Secara umum, enzim menghasilkan kecepatan, spesifikasi, dan kendali pengaturan
terhadap reaksi dalam tubuh. Enzim berfungsi sebagai kasalisator yaitu senyawa
yang meningkatkan reaksi kimia,suatu enzim dapat mempercepat laju reaksi 10⁸
sampai 10¹¹ kali lebih cepat dibandingkan jika reaksi tidak menggunakan katalis.
(Putra dkk, 2021).
a. Definisi dan Struktur Enzim
Enzim tersusun atas struktur protein yang disebut dengan apoenzim. Enzim
akan aktif dengan bantuan gugus prostetik berupa kofaktor atau koenzim. Struktur
apoenzim dan gugus prostetik akan bergabung membentuk struktur enzim yang
aktif yang disebut dengan holoenzim. Keberadaan kofaktor dan koenzim dapat
menentukan aktif atu tidaknya enzim sehingga juga dapat menentukan terjadinya
reaksi biokimia. Enzim memiliki karakter yang sama dengan golonganya yaitu
protein. Enzim memiliki sifat bekerja pada substrat tertentu secara spesifik. Dalam
reaksi tersebut enzim mengubah senyawa yang selanjutnya disebut substrat
menjadi suatu senyawa yang baru yaitu produk, namun enzim tidak ikut berubah
dalam reaksi tersebut. (Supriyatna dkk, 2015).

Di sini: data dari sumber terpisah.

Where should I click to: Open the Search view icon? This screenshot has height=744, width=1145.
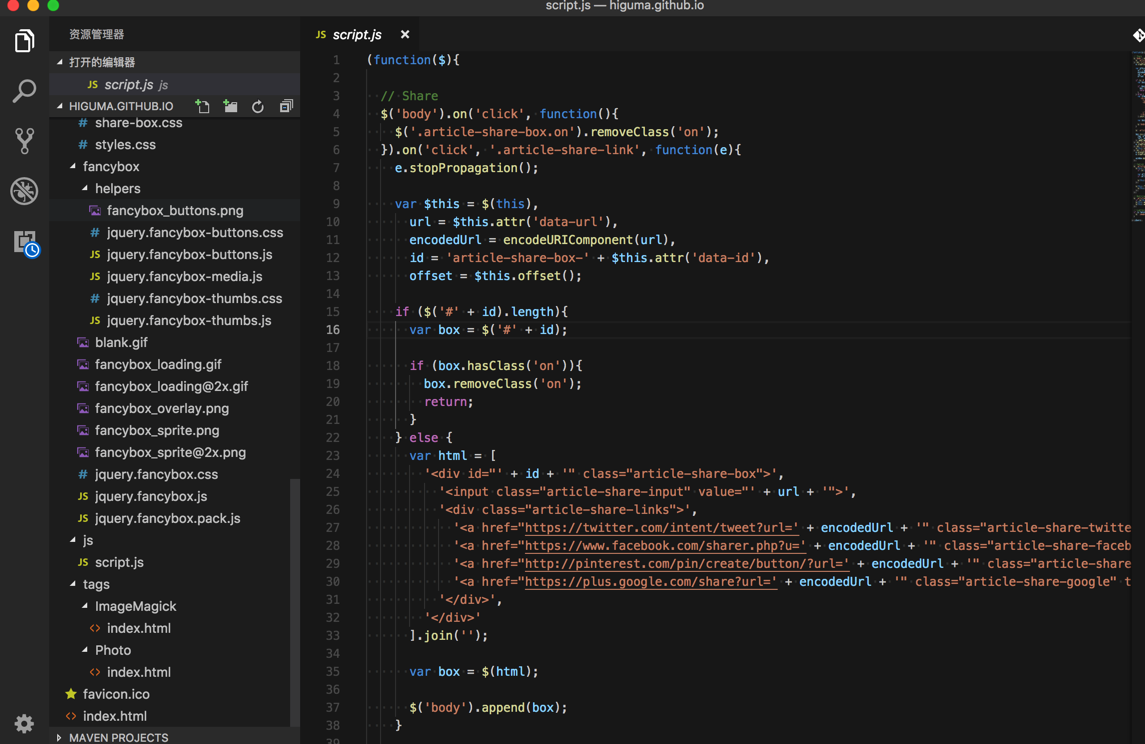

Enzim biasanya memiliki pasangan yang dapat bekerja bolak balik pada suatu
reaksi. Seperti halnya protein, enzim akan mengalami denaturasi pada suhu tinggi.
Setiap enzim memiliki sifat fisika dan kimia yang berbeda-beda.
b. Faktor Kinerja Enzim
Faktor-faktor utama yang memengaruhi enzim adalah suhu, pH, konsentrasi
enzim, konsentrasi substrat, inhibitor dan aktivator. (Risnawati dan
Cahyaningrum, 2013). Suhu dapat memengaruhi kerja enzim. Secara fisika,
adanya peningkatan suhu menyebabkan pertikel akan bergerak makin aktif.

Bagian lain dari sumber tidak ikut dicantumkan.